+++ Data shown
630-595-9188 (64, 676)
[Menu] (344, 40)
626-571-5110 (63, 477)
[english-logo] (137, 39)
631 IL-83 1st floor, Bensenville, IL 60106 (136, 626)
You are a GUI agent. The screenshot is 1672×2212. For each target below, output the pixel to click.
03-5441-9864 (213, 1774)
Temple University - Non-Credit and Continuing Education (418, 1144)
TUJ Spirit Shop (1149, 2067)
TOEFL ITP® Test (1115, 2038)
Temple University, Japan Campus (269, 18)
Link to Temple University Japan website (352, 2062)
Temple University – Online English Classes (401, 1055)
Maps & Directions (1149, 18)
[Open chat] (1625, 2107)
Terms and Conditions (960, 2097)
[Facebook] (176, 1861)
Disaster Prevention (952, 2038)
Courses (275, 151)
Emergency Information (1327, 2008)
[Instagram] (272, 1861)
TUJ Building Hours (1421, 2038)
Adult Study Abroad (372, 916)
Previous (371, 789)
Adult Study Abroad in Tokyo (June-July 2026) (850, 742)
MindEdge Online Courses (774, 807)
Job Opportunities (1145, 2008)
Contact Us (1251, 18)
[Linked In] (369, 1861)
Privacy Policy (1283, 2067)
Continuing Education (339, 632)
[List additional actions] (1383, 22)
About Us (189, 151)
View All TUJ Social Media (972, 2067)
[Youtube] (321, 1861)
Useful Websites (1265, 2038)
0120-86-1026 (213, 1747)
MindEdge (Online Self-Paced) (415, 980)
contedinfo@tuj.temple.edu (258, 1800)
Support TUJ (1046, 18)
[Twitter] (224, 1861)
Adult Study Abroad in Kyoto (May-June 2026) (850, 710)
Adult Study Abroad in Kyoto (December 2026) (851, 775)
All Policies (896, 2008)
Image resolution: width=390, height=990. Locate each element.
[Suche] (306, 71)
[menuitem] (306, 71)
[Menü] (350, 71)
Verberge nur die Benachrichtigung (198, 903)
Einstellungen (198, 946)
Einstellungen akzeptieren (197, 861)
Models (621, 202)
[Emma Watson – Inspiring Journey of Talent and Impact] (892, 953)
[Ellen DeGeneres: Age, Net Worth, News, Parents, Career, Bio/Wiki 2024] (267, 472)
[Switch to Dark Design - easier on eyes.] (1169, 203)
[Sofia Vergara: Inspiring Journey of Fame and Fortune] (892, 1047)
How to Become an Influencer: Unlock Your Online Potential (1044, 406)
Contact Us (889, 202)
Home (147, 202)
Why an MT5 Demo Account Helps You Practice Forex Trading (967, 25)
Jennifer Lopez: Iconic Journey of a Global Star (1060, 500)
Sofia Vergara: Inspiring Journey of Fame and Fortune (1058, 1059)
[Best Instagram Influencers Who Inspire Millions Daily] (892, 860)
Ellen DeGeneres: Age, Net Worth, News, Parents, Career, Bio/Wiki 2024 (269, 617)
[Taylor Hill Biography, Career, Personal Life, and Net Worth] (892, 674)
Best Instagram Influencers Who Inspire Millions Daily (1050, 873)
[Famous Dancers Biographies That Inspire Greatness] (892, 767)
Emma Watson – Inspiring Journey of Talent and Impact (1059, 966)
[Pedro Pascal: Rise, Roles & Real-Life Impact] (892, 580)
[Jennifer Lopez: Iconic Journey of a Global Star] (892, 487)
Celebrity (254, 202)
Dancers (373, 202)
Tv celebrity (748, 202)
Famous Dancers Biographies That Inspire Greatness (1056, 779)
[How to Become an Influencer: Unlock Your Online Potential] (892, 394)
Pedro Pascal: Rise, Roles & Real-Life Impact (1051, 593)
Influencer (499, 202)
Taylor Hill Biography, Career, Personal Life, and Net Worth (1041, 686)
++++++
— Problem —
Take every line from the data that contains the word "Talent".

— Task response —
[Emma Watson – Inspiring Journey of Talent and Impact] (892, 953)
Emma Watson – Inspiring Journey of Talent and Impact (1059, 966)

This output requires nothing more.